Results. Figure S2 shows the proportion page titles rated at the 7 different topic granularities in each page profile. As shown, sparse pages had the largest proportion (69%) of titles that were rated as “other” (shown in black). This analysis therefore suggests that sparse pages are not “poor” or “irrelevant” pages. Rather, sparse pages are written for topics that are distantly related to the topic (in this case melanoma risk/prevention) being searched, but which also include some information relevant to the topic.

References

S. K. Bhavnani, J. Am. Soc. Info. Sci., in press.
M.A.T. Figueiredo, and A.K. Jain, IEEE Trans. Pattern Anal. Machine Intel.24, 381.
S.K. Bhavnani, et al., In Proceedings of the AMIA 2003 Annual Symposium, M. Musen, Ed., (2002) pp 81-85.

Page 1

[1] A fact is here defined as a statement about a topic, agreed upon by experts in the field.
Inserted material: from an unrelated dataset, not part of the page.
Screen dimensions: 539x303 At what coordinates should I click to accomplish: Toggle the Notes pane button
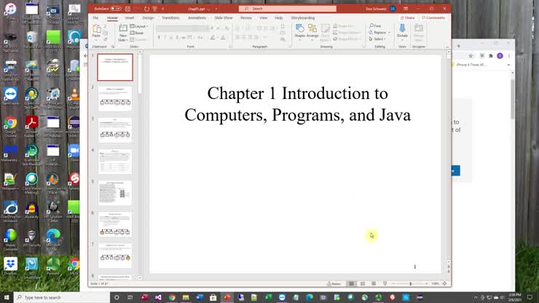(x=334, y=284)
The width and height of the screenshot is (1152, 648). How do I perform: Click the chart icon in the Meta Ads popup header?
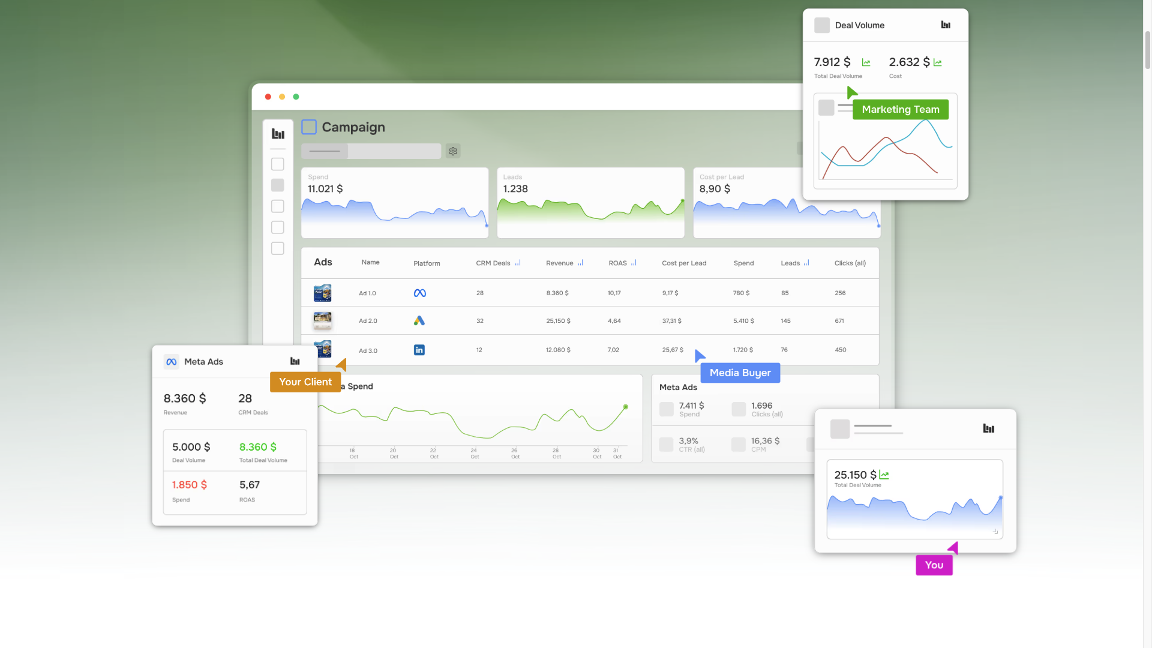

For example, facts can be claims (e.g. having fair skin increases your risk of getting melanoma) or recommendations (e.g. confirm your self-diagnosis by consulting a local health care provider).

[2] The distinction between sparse and general pages is less clear near the boundary of the two page-types (at 5-6 facts). However, there is a clear difference between an archetypical sparse page with few facts and low detail (e.g., (3, 2)) and an archetypical general page with many facts in medium detail (e.g., (8, 3)).

[3] See (1) for a detailed description of how the top-10 websites for melanoma information were identified and how relevant webpages for each topic were retrieved and analyzed from those websites.